8 Steps to Producing an Integrated Report
In Writer’s Guidebook, published in September 2014 by PR News, contributing authors offer perspectives on how to write effectively for various vehicles.
“21st Century Corporate Reporting: 8 Steps to Writing an Integrated Annual Report,” by Kathryn Caulfield, describes an approach to writing an integrated annual report, which is an emerging best practice in corporate reporting. Here is an abbreviated version of the complete chapter.
The corporate annual report is undergoing its biggest transformation since, well, the dawn of corporate reporting. Today’s annual report must address the drive for greater transparency, investors’ increasing demands for a comprehensive view of value creation and a broad set of stakeholders’ interests in an organization’s performance and prospects over the longer term. For the publicly traded company, the integrated annual report is rapidly emerging as the reporting approach to address this evolving trend.

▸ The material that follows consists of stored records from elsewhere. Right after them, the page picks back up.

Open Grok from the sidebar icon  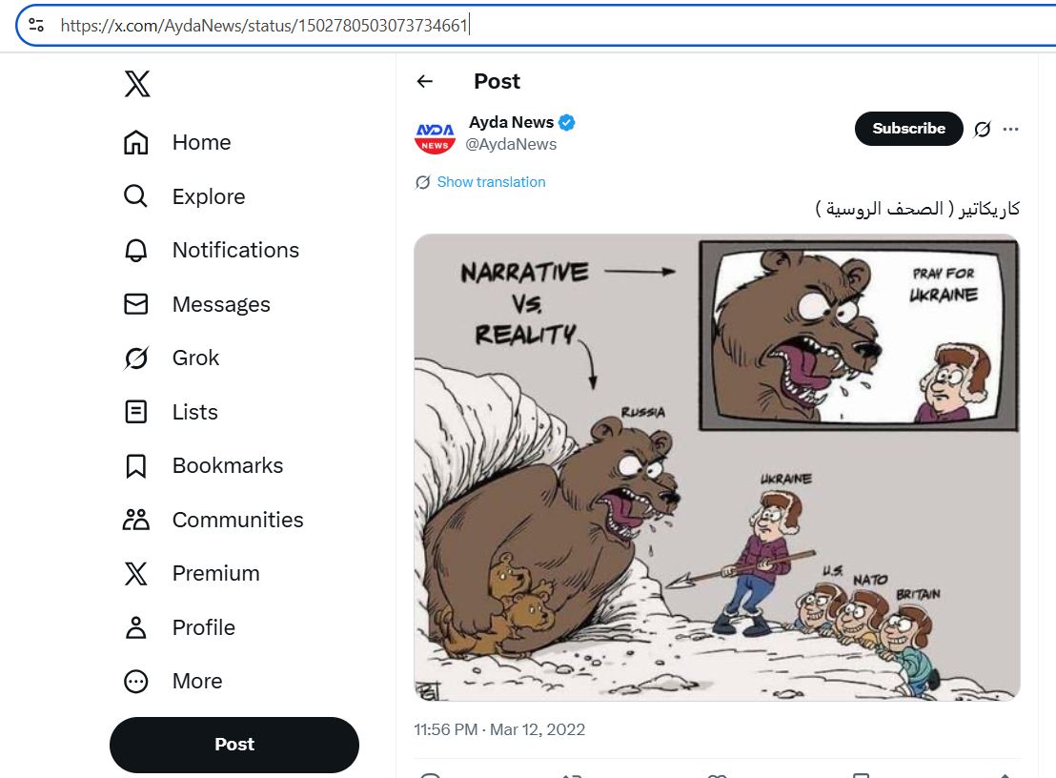[x=136, y=358]

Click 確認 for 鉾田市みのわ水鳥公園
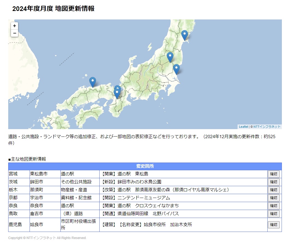coord(274,182)
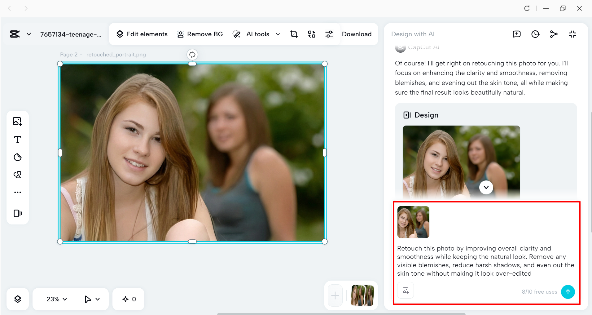Screen dimensions: 592x315
Task: Click the more options ellipsis in sidebar
Action: [x=18, y=192]
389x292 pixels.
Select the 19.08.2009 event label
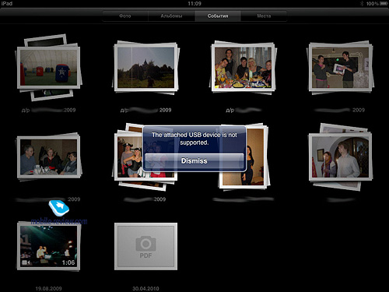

An integrated report is a concise communication of how an organization’s strategy, governance, performance and prospects lead to the creation of value over the short, medium and long term. Rather than simply summarizing information from other communications, such as financial statements and sustainability reports, an integrated report explicitly connects financial performance with other factors to communicate how value is created.
Where do you begin? Like most tasks, the answer lies in taking it step by step and making progress over time. With four years of experience, we’ve learned about the strengths and weaknesses of our report from the perspectives of various stakeholders, and we’ve refined the process into eight steps.
Step 1: Form a cross-functional integrated team. Bring together a cross-functional team comprising those responsible for tracking, assessing and communicating financial performance as well as the performance of other areas of the business.
Step 2: Define your report’s objectives and scope. To help define the objectives and scope of your report, your team should consider a number of questions, including: Who is your audience? What are your goals for the report? What is your desired takeaway? What content and structure will best meet your objectives and result in the desired takeaway?
Step 3: Prepare a strategic brief and secure buy-in. A strategic brief will typically cover answers to the above questions as well as the report’s overarching theme, tone and format(s); the data you will disclose and any other key content elements.
Step 4: Establish disclosure, methodology and data capture processes. The widely accepted standard for environmental, social and governance (ESG) disclosure is the Global Reporting Initiative’s sustainability reporting guidelines. For your first report, your systems for collecting ESG data may not be as developed as they are for financial data, and you will likely need to establish new processes for data capture as well as baselines for your disclosures.
Step 5: Write and design for all communication vehicles.
Step 6: Conduct fact checks and independent third-party audits. External assurance increases confidence in the quality of your report and makes it a more reliable source for decision-making by stakeholders.
Step 7: Publish in print and digital formats. Ensuring that the report is simultaneously available in all formats is a best practice.
Step 8: Conduct stakeholder outreach. Meeting with investors, nongovernmental organizations and others to discuss your company’s performance in a comprehensive fashion can be a powerful tool to address questions or concerns. Your stakeholders can give you valuable feedback about what they found most effective in your report and where they would like to see additional information or changes that incorporate the following year.
Producing your first integrated annual report is a challenging undertaking, but it’s well worth the effort and it gets easier over time. The process of producing the report helps to improve alignment and engagement internally as well as management of your ESG performance and impacts. Investors, rating agencies and stakeholders of all kinds increasingly are seeking to understand a comprehensive view of value creation. An integrated report can form the basis for ongoing dialogue with your stakeholders to help build trust, confidence and mutual understanding.